Abstract

Epithelial-mesenchymal transition (EMT) is considered to serve an important role in the metastatic/invasive ability of cancer cells, in the acquisition of drug resistance, and in metabolic reprogramming. In the present study, it was hypothesized that the Klotho gene is involved in the metastatic/invasive ability of lung cancer. We previously reported an association between Klotho expression and overall survival in patients with small cell lung cancer and large cell neuroendocrine cancer. We also found that Klotho expression was associated with EMT-related molecules in lung squamous cell carcinoma. The present study aimed to analyze the function of the Klotho gene and to elucidate its relevance to the regulation of the EMT. For this purpose, GFP-Klotho plasmids were transfected into lung adenocarcinoma cells (A549) and cell lines with stable expression (A549/KL-1 and A549/KL-2) were established.
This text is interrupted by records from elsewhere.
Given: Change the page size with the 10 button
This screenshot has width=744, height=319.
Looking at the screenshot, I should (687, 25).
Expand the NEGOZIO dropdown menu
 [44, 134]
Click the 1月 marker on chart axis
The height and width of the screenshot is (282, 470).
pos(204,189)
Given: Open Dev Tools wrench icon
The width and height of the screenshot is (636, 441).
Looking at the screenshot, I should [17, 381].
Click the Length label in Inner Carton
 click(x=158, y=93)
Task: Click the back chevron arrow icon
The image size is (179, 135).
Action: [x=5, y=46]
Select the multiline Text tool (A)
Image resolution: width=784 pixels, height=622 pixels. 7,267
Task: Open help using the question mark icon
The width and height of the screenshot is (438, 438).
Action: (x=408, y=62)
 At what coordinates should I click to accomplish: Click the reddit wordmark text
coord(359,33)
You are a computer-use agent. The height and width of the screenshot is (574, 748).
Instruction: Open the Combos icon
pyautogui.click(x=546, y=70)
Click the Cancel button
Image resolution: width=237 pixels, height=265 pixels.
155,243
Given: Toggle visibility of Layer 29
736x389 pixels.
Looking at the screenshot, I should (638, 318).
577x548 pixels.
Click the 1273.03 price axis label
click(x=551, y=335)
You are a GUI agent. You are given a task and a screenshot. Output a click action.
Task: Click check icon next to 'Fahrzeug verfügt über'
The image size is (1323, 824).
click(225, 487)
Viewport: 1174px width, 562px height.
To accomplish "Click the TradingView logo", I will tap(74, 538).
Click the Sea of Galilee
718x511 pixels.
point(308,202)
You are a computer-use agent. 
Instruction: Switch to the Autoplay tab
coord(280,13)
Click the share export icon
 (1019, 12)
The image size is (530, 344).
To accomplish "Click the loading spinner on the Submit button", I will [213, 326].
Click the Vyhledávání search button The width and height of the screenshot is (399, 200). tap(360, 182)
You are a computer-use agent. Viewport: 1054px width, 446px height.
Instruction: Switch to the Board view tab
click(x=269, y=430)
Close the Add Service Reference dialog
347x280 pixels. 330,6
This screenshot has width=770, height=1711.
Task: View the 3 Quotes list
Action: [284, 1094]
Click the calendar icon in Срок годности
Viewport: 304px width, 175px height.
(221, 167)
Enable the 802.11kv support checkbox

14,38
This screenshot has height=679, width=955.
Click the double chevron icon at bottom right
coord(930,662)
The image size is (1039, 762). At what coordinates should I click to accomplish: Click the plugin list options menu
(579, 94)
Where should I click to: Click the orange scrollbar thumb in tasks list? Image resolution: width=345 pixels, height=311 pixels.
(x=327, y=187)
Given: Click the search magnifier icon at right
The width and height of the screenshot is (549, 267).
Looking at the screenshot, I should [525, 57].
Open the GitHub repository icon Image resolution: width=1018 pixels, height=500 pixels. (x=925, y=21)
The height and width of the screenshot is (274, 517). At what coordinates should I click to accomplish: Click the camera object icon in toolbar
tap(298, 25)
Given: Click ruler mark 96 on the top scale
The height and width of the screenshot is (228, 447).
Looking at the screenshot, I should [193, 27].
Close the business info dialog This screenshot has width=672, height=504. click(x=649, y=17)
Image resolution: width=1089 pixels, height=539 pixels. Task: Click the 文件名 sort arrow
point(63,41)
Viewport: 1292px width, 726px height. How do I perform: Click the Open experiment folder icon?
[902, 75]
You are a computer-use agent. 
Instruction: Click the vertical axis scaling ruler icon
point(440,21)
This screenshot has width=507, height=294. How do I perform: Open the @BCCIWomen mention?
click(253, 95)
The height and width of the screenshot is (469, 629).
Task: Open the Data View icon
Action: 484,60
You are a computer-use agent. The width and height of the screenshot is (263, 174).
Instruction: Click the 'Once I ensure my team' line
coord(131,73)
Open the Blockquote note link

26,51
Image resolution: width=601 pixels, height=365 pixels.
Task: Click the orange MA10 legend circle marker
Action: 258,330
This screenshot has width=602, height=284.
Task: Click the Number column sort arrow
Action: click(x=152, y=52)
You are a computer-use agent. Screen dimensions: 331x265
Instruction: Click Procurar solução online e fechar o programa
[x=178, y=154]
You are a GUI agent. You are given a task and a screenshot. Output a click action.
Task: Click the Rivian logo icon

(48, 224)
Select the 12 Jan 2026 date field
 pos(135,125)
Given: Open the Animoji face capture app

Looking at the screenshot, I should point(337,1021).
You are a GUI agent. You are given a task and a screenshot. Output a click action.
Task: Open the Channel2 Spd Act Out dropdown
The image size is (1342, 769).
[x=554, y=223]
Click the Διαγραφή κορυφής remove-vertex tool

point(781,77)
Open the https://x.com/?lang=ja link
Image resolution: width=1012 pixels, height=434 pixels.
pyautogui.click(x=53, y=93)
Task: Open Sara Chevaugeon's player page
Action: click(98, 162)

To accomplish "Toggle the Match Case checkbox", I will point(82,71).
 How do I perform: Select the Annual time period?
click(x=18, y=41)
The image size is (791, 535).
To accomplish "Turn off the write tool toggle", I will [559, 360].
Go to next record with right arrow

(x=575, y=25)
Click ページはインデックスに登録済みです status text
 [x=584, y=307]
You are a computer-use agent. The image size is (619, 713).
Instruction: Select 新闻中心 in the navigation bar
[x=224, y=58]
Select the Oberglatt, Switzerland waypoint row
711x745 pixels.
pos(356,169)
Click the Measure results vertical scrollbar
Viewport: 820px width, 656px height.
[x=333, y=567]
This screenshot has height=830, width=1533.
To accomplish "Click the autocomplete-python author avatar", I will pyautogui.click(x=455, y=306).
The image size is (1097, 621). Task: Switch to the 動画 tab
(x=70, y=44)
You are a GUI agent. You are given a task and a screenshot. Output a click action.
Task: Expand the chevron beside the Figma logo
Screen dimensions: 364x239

A549/KL-1 cells expressed higher levels of Klotho protein by western blot analysis compared with A549/KL-2 cells. In western blotting of A549 and A549/KL-1 cells, the expression of the mesenchymal marker N-cadherin was found to be completely inhibited in A549/KL-1 cells suggesting that Klotho expression may regulate the EMT in cancer cells via the inhibition of N-cadherin. The results of the sensitivity tests demonstrated that A549/KL-1 cells were significantly more sensitive to pemetrexed compared with A549 cells (IC50 A549/KL-1 vs. A549 cells, 0.1 µM vs. 0.7 µM). The results of the microarray analysis demonstrated that a very high level of lipocalin-2 (LCN2) expression was induced in the A549/KL-1 cells. Klotho overexpression completely suppressed the expression of mesenchymal markers, such as N-cadherin and Snail1 (Snail). The results of the present study suggested that there may be a new mechanism of action for the antitumor effects of pemetrexed, namely, LCN2-mediated modulation of N-cadherin expression. Klotho expression during cancer treatment has great potential as a predictor for efficacy of pemetrexed and as a factor in the selection of personalized medicine for postoperative adjuvant chemotherapy.